The development of this framework is in early stages. To date, the White House has released draft guidance for regulation of artificial intelligence applications that provides a set of high-level principles to which a regulatory framework in any domain should adhere. Specific to healthcare, the FDA has released proposals for processes leading to approval or clearance of machine learning software for use as a medical device. None of these proposals yet addresses best practices for local performance verification and monitoring of machine learning systems analogous to CLIA-mandated laboratory test performance requirements. The CAP regards this omission as a gap in current regulatory planning for machine learning in healthcare and is promoting the development of a more complete regulatory framework that will include guidance, approved methods, and best practices for local laboratories in deploying machine learning tools as they become available.
- Shulz WL, Durant TJS, Krumholz HM. Validation and regulation of clinical artificial intelligence.
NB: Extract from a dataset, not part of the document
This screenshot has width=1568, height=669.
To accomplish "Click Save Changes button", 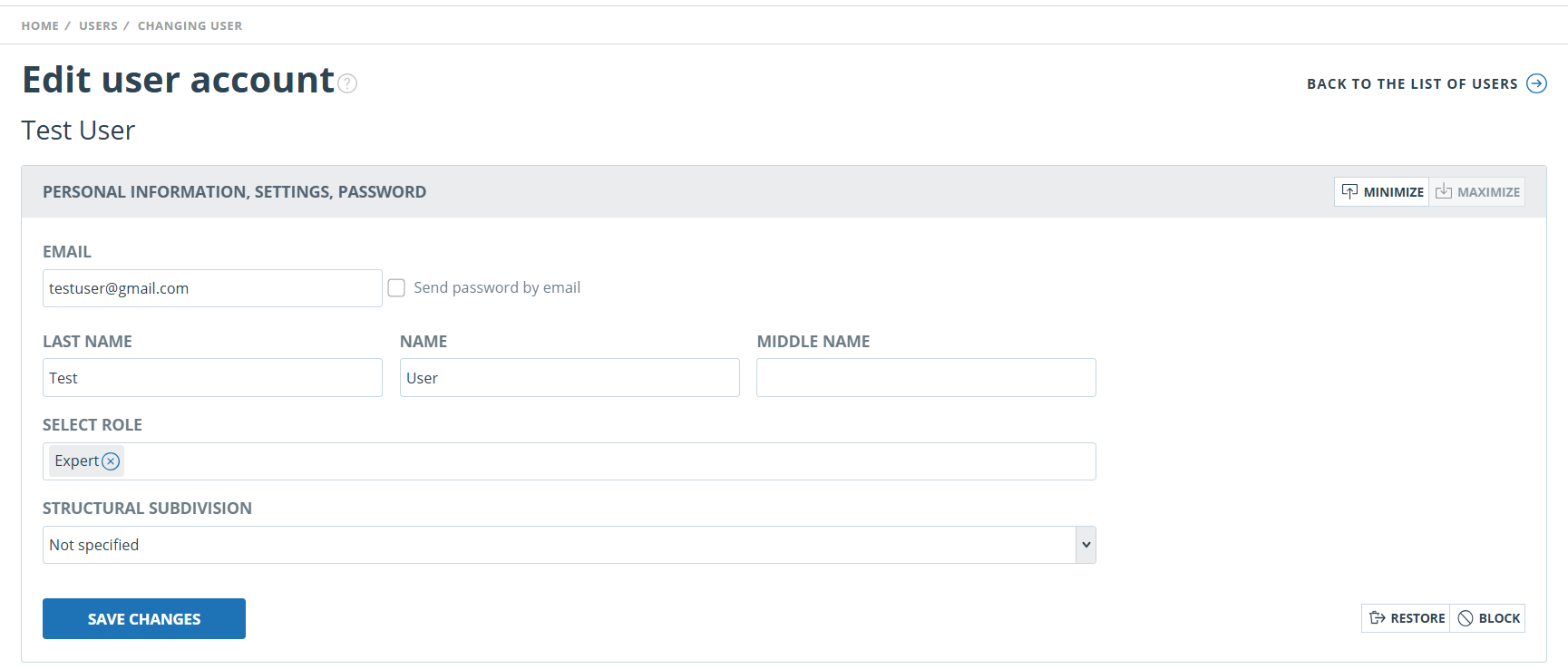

Clin Chem 2019;65:1336-1337.
- Allen TC. Regulating artificial intelligence for a successful pathology future. Arch Pathol Lab Med 2019;143(10):1175.
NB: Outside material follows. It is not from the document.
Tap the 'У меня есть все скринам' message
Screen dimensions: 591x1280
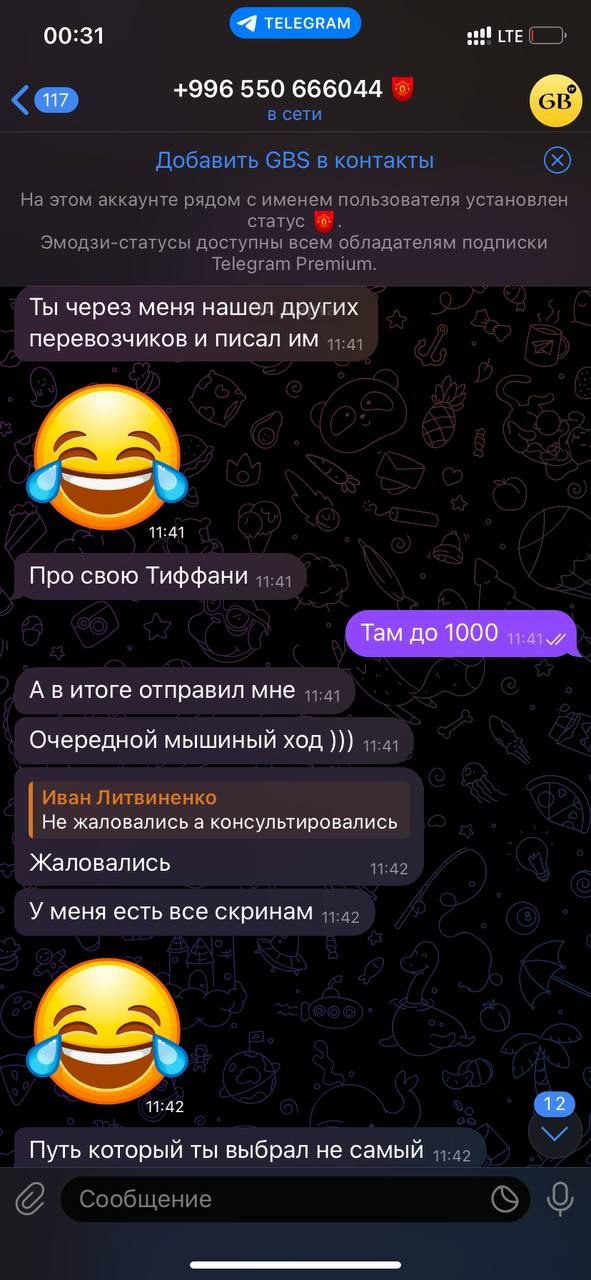click(195, 913)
- Office of Management and Budget. Guidance for regulation of artificial intelligence applications. White House Memo. 2020;Jan 7:1-15.
- FDA. Proposed regulatory framework for modifications to artificial intelligence/machine learning (AI/ML)-based software as a medical device (SaMD): Discussion paper and request for feedback. 2019;1-20.
- FDA. Artificial Intelligence/Machine Learning (AI/ML)-Based Software as a Medical Device (SaMD) Action Plan. 2021; Jan 12:1-7.
The CAP is engaged in several activities targeting AI/ML. Internally, the Informatics Committee has formed a Machine Learning Working Group focused on education and technical issues particularly related to verification and performance monitoring. This group is sharing its technical work with the FDA. The Information Technology Leadership Committee has formed an AI Project Team to ensure coordination and alignment of AI/ML activities across the organization and to provide reports to the BOG. An AI in Anatomic Pathology Work Group, reporting to the Council on Scientific Affairs, is developing use cases for AI/ML in pathology that may evolve into PT programs.
Externally, the CAP participates in a several organizations including the Alliance for Digital Pathology, a collaborative group interested in the evolution of regulatory science as it applies to digital pathology and AI. The CAP also works with the American College of Radiology Data Science Institute, a resource in understanding how radiologists are developing and using AI systems. In addition, the CAP is the Primary Secretariat to the Integrating the Healthcare Enterprise’s International Pathology and Lab Medicine domain as well as DICOM Working Group 26: Pathology. These standards organizations are developing technical profiles for incorporation of AI/ML systems into healthcare that will be available to developers of AI/ML tools and systems.